(PROBLEM DESCRIPTION) From the data underneath, reproduce exactly the stretch that begins at the line with "جهان شیعه (356, 1789)" and ends after the line with "Egypt (28, 80)".

(DATASET EXCERPTS)
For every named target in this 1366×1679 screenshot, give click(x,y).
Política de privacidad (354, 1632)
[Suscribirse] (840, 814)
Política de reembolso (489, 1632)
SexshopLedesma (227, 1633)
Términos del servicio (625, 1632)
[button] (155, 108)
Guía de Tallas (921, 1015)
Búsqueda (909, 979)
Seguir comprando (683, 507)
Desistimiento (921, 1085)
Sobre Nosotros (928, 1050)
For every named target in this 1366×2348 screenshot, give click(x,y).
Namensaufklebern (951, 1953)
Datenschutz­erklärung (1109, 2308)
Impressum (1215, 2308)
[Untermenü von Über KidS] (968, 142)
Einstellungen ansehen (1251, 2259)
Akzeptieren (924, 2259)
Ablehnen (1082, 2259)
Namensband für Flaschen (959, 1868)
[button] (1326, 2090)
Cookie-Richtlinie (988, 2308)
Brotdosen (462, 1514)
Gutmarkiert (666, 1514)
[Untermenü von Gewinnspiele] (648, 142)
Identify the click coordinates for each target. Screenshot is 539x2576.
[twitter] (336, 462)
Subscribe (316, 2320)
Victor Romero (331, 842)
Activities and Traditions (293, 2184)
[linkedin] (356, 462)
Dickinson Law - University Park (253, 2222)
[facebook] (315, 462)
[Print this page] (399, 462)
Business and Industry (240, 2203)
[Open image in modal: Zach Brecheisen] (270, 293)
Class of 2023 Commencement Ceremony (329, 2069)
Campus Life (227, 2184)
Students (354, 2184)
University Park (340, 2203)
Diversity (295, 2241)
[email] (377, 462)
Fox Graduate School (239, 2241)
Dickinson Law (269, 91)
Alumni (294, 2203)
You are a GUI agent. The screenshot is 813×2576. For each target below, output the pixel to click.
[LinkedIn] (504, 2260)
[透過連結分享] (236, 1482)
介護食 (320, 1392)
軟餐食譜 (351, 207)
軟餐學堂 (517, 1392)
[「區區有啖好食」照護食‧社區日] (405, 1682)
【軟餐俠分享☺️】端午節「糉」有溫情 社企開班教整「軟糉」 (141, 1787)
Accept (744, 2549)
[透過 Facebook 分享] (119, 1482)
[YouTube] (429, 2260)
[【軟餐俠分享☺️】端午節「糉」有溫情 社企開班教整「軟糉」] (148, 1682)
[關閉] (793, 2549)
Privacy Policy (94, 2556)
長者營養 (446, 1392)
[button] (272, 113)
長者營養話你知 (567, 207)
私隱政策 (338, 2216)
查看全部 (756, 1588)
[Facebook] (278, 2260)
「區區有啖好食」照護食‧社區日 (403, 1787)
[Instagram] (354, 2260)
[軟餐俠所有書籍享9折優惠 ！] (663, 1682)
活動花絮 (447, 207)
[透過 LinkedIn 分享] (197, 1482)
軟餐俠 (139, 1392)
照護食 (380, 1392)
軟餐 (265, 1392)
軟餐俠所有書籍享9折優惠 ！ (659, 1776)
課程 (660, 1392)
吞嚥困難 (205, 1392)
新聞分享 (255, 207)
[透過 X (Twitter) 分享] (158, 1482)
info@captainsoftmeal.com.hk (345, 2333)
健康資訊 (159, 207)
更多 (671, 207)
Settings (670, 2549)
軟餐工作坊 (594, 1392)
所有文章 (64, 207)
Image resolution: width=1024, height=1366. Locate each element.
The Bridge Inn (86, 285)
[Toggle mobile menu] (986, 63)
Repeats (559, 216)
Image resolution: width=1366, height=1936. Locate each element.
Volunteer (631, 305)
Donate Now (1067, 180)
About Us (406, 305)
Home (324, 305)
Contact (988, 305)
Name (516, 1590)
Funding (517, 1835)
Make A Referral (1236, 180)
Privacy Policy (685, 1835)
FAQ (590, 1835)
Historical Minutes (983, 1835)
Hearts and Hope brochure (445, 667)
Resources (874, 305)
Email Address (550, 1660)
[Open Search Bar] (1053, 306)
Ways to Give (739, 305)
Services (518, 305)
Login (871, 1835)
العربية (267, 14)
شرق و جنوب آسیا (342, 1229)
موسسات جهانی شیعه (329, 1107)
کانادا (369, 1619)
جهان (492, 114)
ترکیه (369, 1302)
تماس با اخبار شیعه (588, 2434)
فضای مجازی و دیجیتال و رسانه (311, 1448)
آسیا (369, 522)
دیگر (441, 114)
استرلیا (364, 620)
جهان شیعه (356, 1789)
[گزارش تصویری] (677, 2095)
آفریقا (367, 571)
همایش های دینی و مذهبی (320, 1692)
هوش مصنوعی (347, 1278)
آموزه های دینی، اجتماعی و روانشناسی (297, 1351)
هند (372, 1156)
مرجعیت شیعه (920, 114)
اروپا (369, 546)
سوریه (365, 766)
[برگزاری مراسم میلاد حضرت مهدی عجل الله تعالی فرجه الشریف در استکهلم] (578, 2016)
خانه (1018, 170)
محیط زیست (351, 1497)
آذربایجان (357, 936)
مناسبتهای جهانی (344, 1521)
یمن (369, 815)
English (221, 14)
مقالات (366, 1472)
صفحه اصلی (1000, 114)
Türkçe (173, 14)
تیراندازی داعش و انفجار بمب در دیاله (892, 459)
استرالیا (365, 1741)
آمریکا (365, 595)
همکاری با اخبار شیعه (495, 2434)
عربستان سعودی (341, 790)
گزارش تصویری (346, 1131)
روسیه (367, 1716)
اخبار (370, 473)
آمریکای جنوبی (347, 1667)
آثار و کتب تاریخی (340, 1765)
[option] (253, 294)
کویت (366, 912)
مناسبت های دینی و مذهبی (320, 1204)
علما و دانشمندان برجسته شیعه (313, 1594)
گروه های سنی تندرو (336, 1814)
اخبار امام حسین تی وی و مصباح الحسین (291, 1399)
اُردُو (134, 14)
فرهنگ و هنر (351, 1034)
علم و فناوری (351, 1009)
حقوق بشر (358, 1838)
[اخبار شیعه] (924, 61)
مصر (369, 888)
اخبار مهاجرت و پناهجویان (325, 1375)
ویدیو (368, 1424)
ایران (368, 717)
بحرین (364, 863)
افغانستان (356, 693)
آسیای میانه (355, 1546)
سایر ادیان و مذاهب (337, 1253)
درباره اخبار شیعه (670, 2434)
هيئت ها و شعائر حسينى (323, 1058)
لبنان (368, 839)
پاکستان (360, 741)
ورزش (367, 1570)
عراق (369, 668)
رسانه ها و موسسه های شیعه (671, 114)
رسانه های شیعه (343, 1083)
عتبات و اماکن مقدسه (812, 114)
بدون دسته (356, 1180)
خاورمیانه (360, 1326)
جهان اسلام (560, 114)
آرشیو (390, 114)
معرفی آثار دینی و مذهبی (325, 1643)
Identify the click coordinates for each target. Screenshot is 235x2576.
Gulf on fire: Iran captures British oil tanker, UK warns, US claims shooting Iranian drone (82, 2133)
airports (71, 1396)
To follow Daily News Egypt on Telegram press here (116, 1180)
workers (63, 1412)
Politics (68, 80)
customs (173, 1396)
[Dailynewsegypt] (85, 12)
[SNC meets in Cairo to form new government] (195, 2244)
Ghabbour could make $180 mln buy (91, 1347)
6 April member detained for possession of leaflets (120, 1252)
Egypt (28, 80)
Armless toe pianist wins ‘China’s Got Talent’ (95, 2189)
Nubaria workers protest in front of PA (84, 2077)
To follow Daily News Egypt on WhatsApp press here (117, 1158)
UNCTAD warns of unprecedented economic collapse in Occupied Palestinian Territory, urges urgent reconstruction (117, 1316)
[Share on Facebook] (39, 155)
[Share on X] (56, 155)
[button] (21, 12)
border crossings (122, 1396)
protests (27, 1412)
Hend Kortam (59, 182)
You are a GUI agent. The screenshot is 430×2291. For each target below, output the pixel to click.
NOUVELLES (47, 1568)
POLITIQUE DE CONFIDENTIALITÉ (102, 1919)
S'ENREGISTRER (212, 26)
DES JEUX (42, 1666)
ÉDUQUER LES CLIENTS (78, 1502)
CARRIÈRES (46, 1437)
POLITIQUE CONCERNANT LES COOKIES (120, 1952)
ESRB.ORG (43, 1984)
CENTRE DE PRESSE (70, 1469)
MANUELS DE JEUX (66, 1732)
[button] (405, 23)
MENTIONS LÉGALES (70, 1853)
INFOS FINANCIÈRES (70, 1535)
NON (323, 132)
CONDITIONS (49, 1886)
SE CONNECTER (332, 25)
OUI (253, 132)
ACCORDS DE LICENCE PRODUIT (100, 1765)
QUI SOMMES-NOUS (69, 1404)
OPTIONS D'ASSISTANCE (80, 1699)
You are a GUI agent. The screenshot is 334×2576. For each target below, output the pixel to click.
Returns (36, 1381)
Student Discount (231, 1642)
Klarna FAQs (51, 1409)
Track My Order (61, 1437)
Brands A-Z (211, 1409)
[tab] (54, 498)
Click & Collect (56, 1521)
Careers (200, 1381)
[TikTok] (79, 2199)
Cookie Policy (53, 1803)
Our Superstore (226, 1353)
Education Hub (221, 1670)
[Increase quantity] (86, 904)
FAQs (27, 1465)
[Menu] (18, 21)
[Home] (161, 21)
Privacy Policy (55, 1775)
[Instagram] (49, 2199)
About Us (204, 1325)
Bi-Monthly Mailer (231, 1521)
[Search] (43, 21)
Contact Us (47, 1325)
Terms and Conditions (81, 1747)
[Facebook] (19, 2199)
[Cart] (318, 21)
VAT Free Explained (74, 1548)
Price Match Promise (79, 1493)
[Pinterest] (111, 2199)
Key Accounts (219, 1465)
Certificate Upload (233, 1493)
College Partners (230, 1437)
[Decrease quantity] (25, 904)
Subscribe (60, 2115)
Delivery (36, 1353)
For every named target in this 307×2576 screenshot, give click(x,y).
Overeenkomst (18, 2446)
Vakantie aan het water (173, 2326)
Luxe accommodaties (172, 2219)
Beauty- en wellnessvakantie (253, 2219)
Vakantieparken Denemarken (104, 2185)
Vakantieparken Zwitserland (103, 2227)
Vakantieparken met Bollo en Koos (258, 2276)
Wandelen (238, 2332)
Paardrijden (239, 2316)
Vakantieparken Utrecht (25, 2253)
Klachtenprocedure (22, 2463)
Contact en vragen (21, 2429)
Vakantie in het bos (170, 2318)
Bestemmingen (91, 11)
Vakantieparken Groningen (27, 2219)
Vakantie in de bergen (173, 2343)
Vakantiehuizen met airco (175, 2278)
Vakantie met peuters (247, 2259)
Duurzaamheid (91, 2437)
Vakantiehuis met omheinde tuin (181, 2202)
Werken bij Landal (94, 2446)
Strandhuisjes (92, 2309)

(FINAL ANSWER)
جهان شیعه (356, 1789)
[گزارش تصویری] (677, 2095)
آفریقا (367, 571)
همایش های دینی و مذهبی (320, 1692)
هوش مصنوعی (347, 1278)
آموزه های دینی، اجتماعی و روانشناسی (297, 1351)
هند (372, 1156)
مرجعیت شیعه (920, 114)
اروپا (369, 546)
سوریه (365, 766)
[برگزاری مراسم میلاد حضرت مهدی عجل الله تعالی فرجه الشریف در استکهلم] (578, 2016)
خانه (1018, 170)
محیط زیست (351, 1497)
آذربایجان (357, 936)
مناسبتهای جهانی (344, 1521)
یمن (369, 815)
English (221, 14)
مقالات (366, 1472)
صفحه اصلی (1000, 114)
Türkçe (173, 14)
تیراندازی داعش و انفجار بمب در دیاله (892, 459)
استرالیا (365, 1741)
آمریکا (365, 595)
همکاری با اخبار شیعه (495, 2434)
عربستان سعودی (341, 790)
گزارش تصویری (346, 1131)
روسیه (367, 1716)
اخبار (370, 473)
آمریکای جنوبی (347, 1667)
آثار و کتب تاریخی (340, 1765)
[option] (253, 294)
کویت (366, 912)
مناسبت های دینی و مذهبی (320, 1204)
علما و دانشمندان برجسته شیعه (313, 1594)
گروه های سنی تندرو (336, 1814)
اخبار امام حسین تی وی و مصباح الحسین (291, 1399)
اُردُو (134, 14)
فرهنگ و هنر (351, 1034)
علم و فناوری (351, 1009)
حقوق بشر (358, 1838)
[اخبار شیعه] (924, 61)
مصر (369, 888)
اخبار مهاجرت و پناهجویان (325, 1375)
ویدیو (368, 1424)
ایران (368, 717)
بحرین (364, 863)
افغانستان (356, 693)
آسیای میانه (355, 1546)
سایر ادیان و مذاهب (337, 1253)
درباره اخبار شیعه (670, 2434)
هيئت ها و شعائر حسينى (323, 1058)
لبنان (368, 839)
پاکستان (360, 741)
ورزش (367, 1570)
عراق (369, 668)
رسانه ها و موسسه های شیعه (671, 114)
رسانه های شیعه (343, 1083)
عتبات و اماکن مقدسه (812, 114)
بدون دسته (356, 1180)
خاورمیانه (360, 1326)
جهان اسلام (560, 114)
آرشیو (390, 114)
معرفی آثار دینی و مذهبی (325, 1643)
Identify the click coordinates for each target. Screenshot is 235x2576.
Gulf on fire: Iran captures British oil tanker, UK warns, US claims shooting Iranian drone (82, 2133)
airports (71, 1396)
To follow Daily News Egypt on Telegram press here (116, 1180)
workers (63, 1412)
Politics (68, 80)
customs (173, 1396)
[Dailynewsegypt] (85, 12)
[SNC meets in Cairo to form new government] (195, 2244)
Ghabbour could make $180 mln buy (91, 1347)
6 April member detained for possession of leaflets (120, 1252)
Egypt (28, 80)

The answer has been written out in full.